Roture is an existing word in French, but in this post, I introduce it as an alternative for how the words nature and natural are defined and used in modern green thinking.
The origin of contemporary Western environmental thinking can be traced back to the work of the French philosopher Jean Jacques Rousseau. In his time, Rousseau introduced an attractive alternative to the then prevailing Christian doctrine of Original Sin. His idea that man is born innocent and subsequently corrupted by society was later translated by people such as William Wordsworth and Henri David Thoreau into the mantra which still holds today: industry pollutes and ordinary man is innocent.
Definition of nature
Rousseau also has a peculiar definition of nature. He and his green successors hold a romantic view of nature.

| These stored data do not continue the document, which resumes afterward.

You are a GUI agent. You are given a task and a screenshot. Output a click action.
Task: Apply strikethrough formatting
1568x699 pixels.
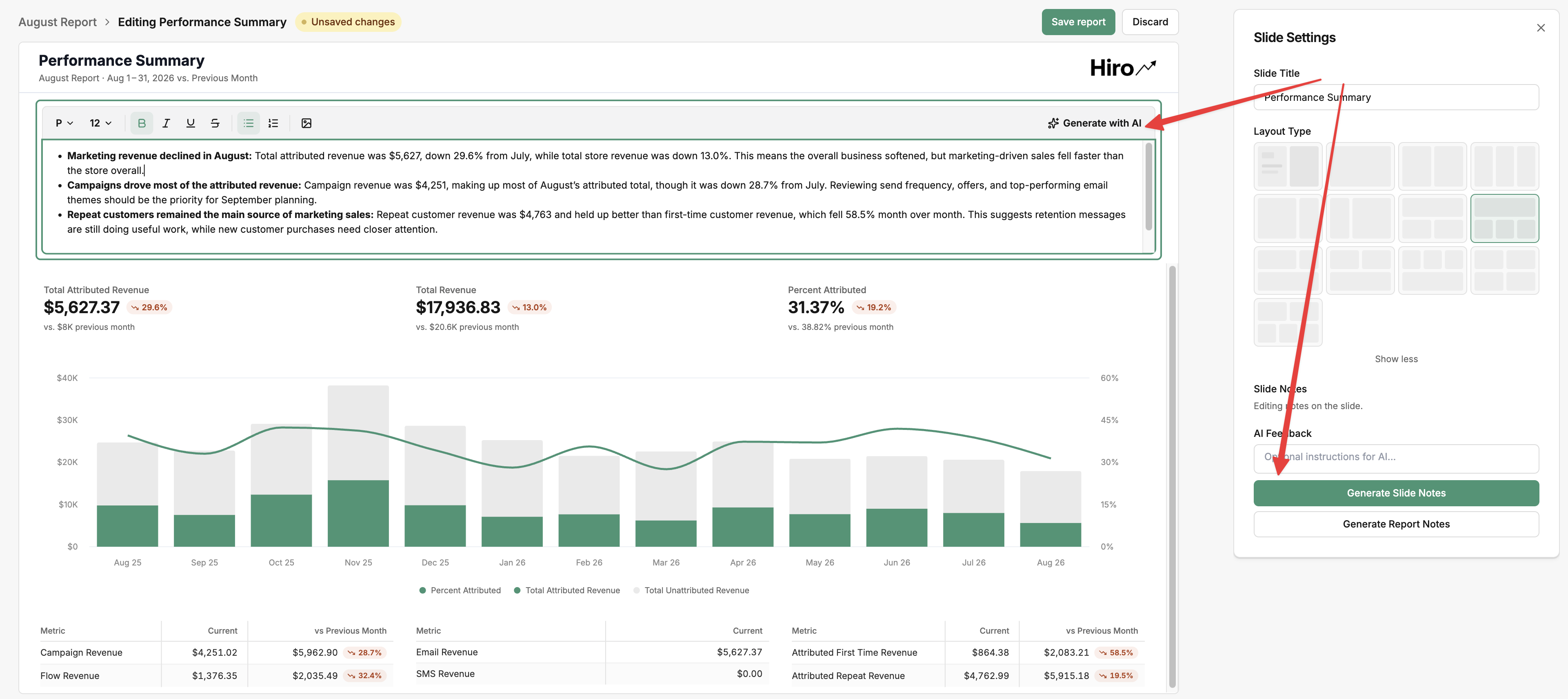point(215,123)

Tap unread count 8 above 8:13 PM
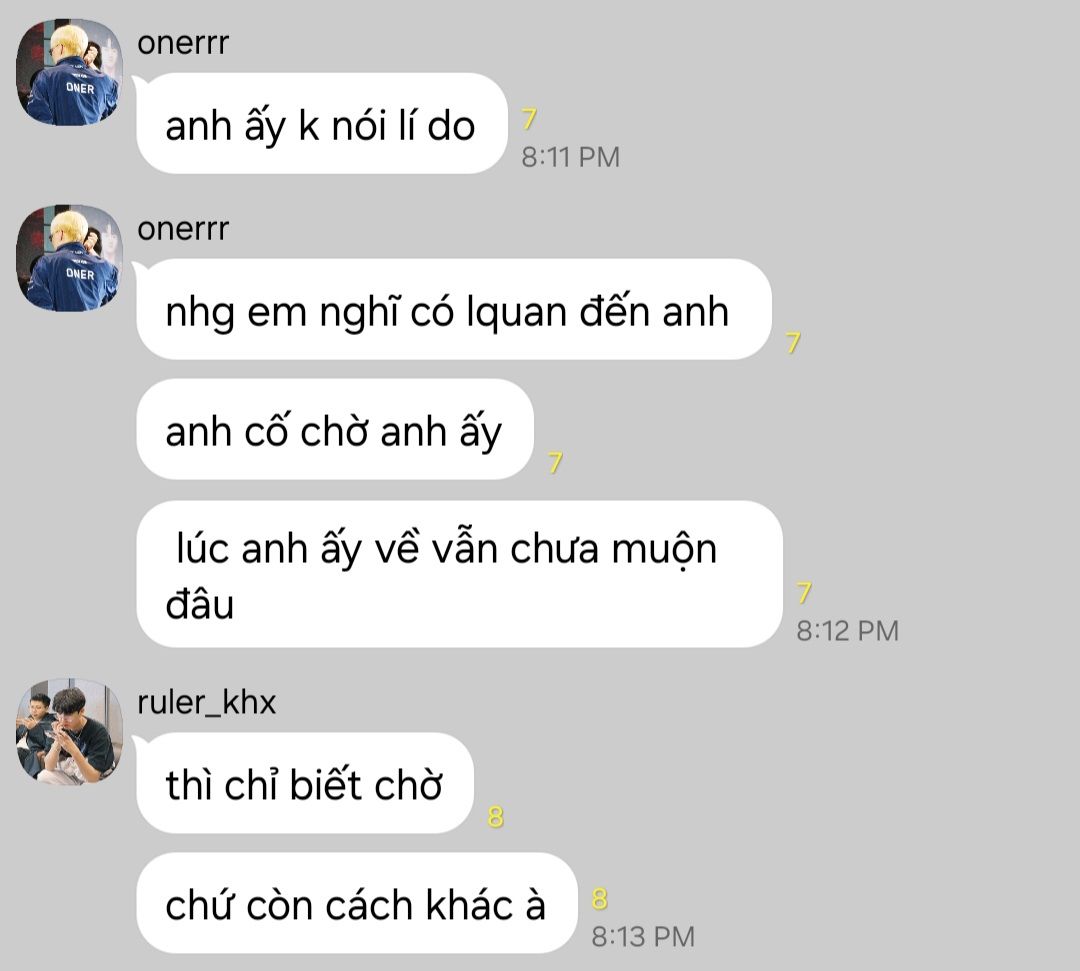pos(600,899)
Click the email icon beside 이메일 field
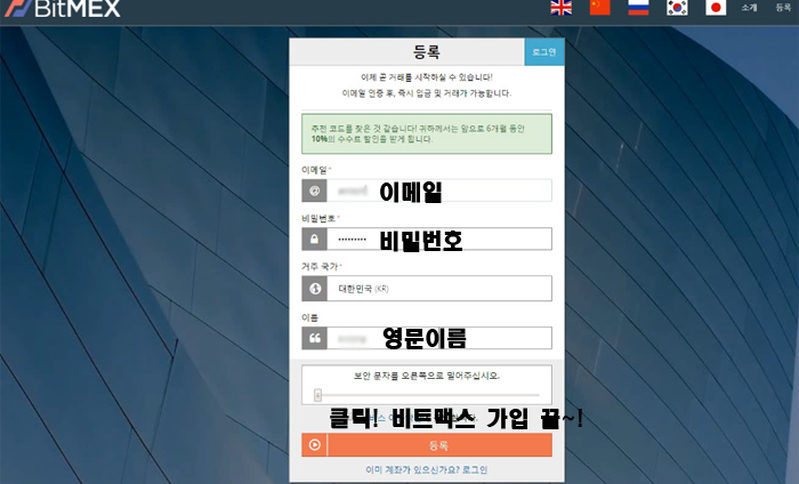This screenshot has width=799, height=484. (x=314, y=191)
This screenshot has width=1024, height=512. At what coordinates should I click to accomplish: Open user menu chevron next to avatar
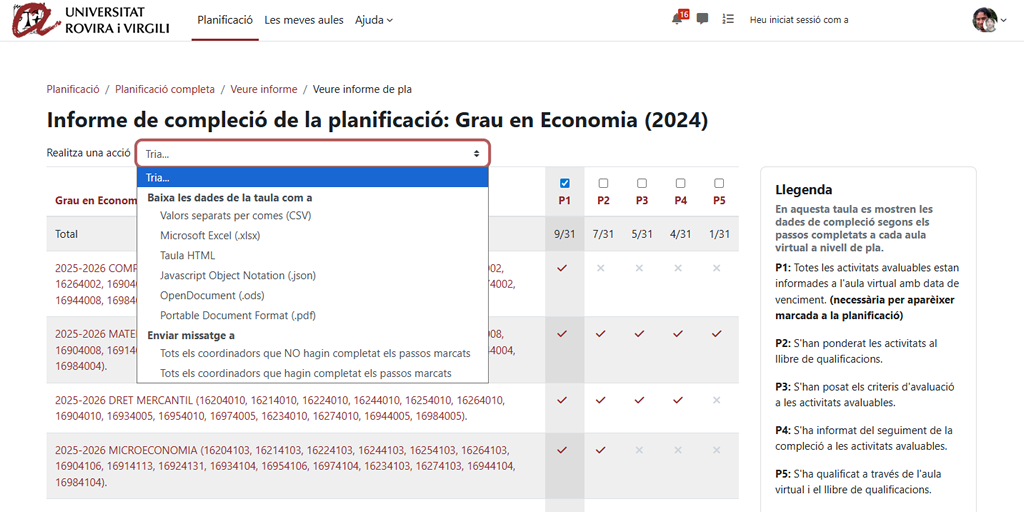[x=1003, y=20]
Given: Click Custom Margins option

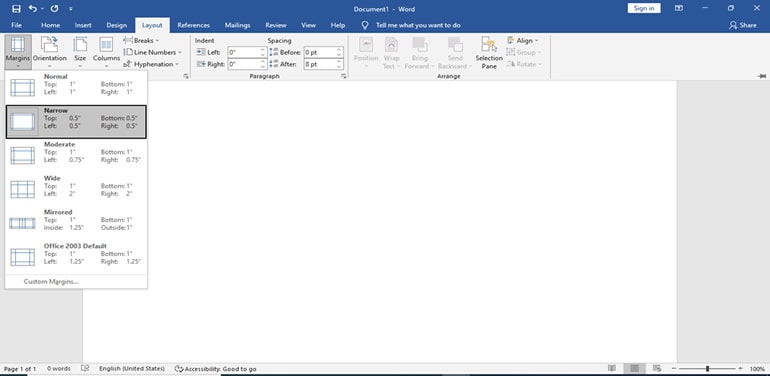Looking at the screenshot, I should 51,282.
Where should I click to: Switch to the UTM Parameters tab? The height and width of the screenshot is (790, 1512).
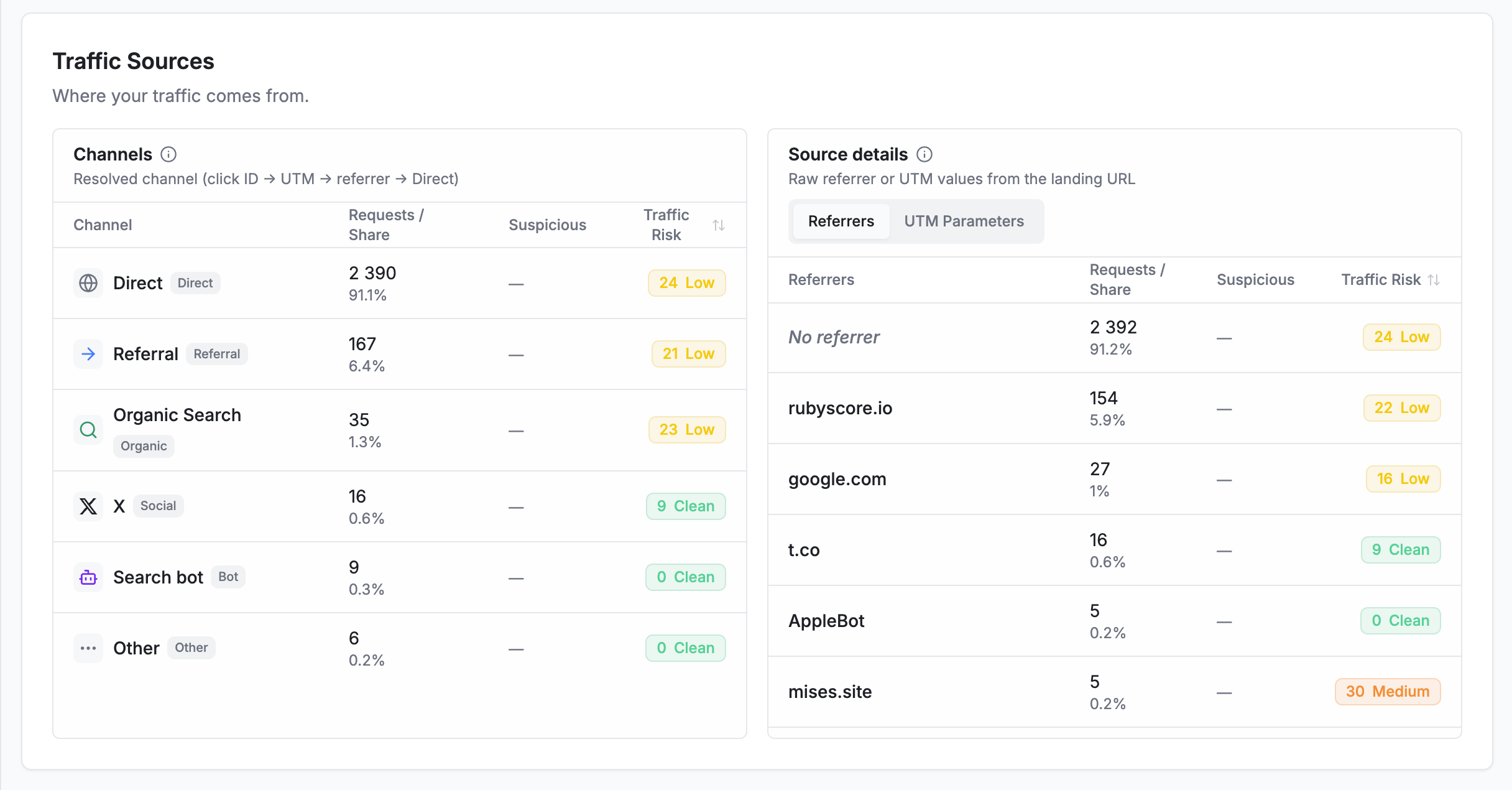[964, 221]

They have defined nature as something to be admired and protected, as if nature is only beautiful and not also limiting and destructive. Using the word nature for that is incorrect; Roture (romantic or Rousseau nature) is a better fitting term. We need to be clear what we talk about, when we talk about nature.
As a result, the conflict between the development of mankind and the conservation of the natural environment is played out on a much smaller stage; that of the conflict between industrial pollution and romanticized nature (Roture). Significant parts of the larger conflict remain hidden in our collective unconscious.
In practice, this leads to endless contradictions. For example: an Environmental Impact Assessment is required for the construction of a road but not for researching a life enhancing drug; laws regulate industrial pollution but not the consumption of industrial products; many NGOs are involved in environmental protection but also in providing development aid; levies are constructed against flood and this is not regarded as an environmental impact; and less toxic pesticides are being developed but the fight against malaria is continuing.